Why hello there, and welcome back to Kitchen Catastrophes, I’m your host with the most toast, Jon O’Guin. Today’s topic is a weird one, and there’s no food in it. That’s why I’m calling it a “clean-plate chat”. Today, as Shakespeare September draws to a close, I’m going to set aside my culinary pursuits and just chat about a topic that I care about: How to read Shakespeare, and how to Act Shakespeare.

And I’ll admit, this is at least in part because I backed myself into a creative corner: the last few weeks have been jam-packed. Events every weekend, brief illnesses tossed willy-nilly around the house, technical difficulties, etc. My birthday is this weekend, and it wasn’t until yesterday that I made ANY definite plans for I,  and that plan is “I bought a ticket to a show I want to see”. That’s it. That’s ALL the “plan” I’ve made.  There’s a lot going on, in short, and it pushed out all the more appropriate and thematic stuff I could have done. So forgive me a touch of weakness, and let’s talk about Shakespeare together.

 

So Close to London’s Streets you can call me a Cobble

As with any discussion like this, a general pronouncement of my inability to speak for all actors, writers, directors, etc: I am but one man, with only a decade or so of theatrical experience. I’ve only played Shakespeare on…I think 6 occasions, let me check. Midsummer, Much Ado, Taming, Twelfth Night, Much Ado, Romeo, Twelfth Night. 7 occasions. I have only SEEN so much of Shakespeare: If there’s a show on that list I’ve watched at least 2 productions of it. In addition, I’ve seen about 7 other full Shakespearean plays or adaptations.  If you discount the histories, I’ve seen just under half his plays, and read just over half.  

Don’t give me that shocked look, King John. You were last produced on Broadway in NINETEEN FIFTEEN.

So I am not speaking for everyone, or with the opinion of a fully studied expert. What I DO speak with is someone who HAS listened to experts. I watch video essays about Shakespeare for fun. I have watched the PBS recording of “Playing Shakespeare” with John Barton, one of the FOUNDERS of the Royal Shakespeare Company, several times. I have texts purely devoted to unpacking and dissecting Shakespeare, such as Thinking Shakespeare, Shakespeare’s Tragedies. I own multiple copies of his Complete Works, which A, makes me look a lot worse for only reading like, 1/3 of his work, since I have it ALL right here, and B, kind of undercuts the assertions of the texts’ completeness.

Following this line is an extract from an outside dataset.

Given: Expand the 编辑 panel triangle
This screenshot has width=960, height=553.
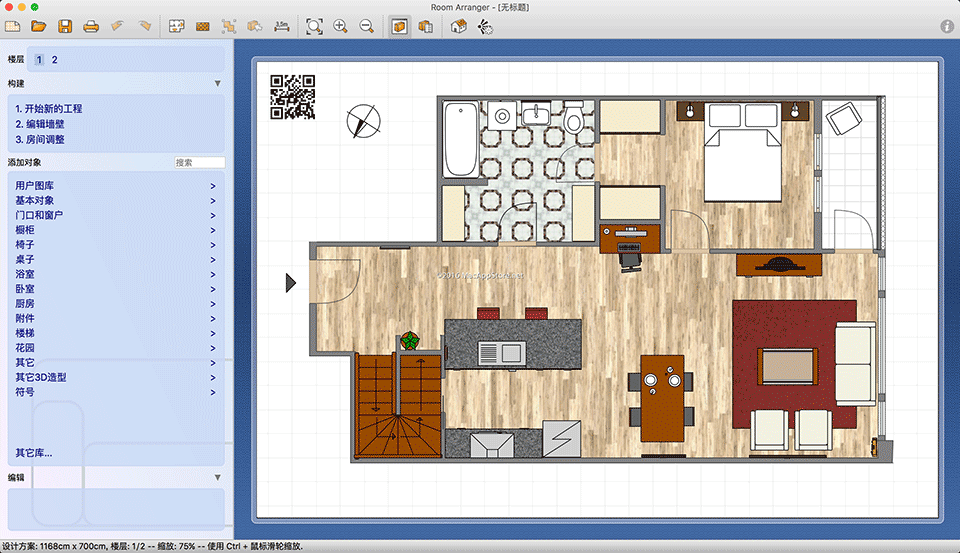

Beyond Shakespeare, I am by no means a perfect actor or theatrical professional. By my count, I’ve worked on roughly 50 some-odd shows in the last 13 years. Well…actually probably 60-70 if we count tech-crew work. And my training is, well, my training: one of the great and infuriating things about acting is that so much of the process of it is internal that very few actors talk about it the same way. I was once scene partners with a man, trained at the SAME school as me (by a different professor), and we were at least 20 minutes into our table-work together before we realized that we had different definitions of what the word “tactic” meant in a scene.

I had a much more armor-centric view.

I’ve further bastardized (or, to be generous, “personalized”) my teachings with the opinions of the various texts I’ve read or watched, and incorporated lessons from my years of Improv. Also, I have hundreds if not thousands of hours in training and text, so of course there’s simply too much to condense down into a single post like this. So this is just the best I can do for you, given who I am and what I “know”, right now.  So let’s hit the books, and then take things to the stage!

 

Reading Shakespeare

This is a hard topic to discuss, because of a couple issues: the first is that, as SO MANY people will not hesitate to tell you, you should not be “reading Shakespeare”. Shakespeare did not write his plays to be READ. He wrote them to be PERFORMED. The OPTIMUM way to consume Shakespeare is to hear skilled actors play it. Which is true, and kind of useless advice. Like, if I’m reading Shakespeare, I’m probably not just doing it to enjoy it. I probably have a purpose: I have to write about it, perform it, or I’m just forcing myself to get through all 7 fucking Henrys to feel like less of a fake theatre nerd, even though no one fucking puts on half of them.

Like, who can tell which one THIS is a picture of? And there’s a LOT of hints if you look. First off, (spoilers), Falstaff doesn’t show UP in half of the Henries.

The second reason this is a hard topic to discuss is that I don’t personally have a problem reading Shakespeare’s lexicon. I blame my years as a fantasy nerd: when you can explain the differences between uruks, orcs, and orogs, and their falchions and scimitars, you learn to just accept words like “scramasax” or “coystrill” by context clues . Which isn’t super helpful to YOU, so my suggestion is that you find a text that helps you. Personally, I’ve found that the Barnes and Noble editions are pretty solid in handling words and phrases that aren’t as typical. No Fear Shakespeare is also fine, though I wish they gave more details about what exactly they’re trimming from the meanings.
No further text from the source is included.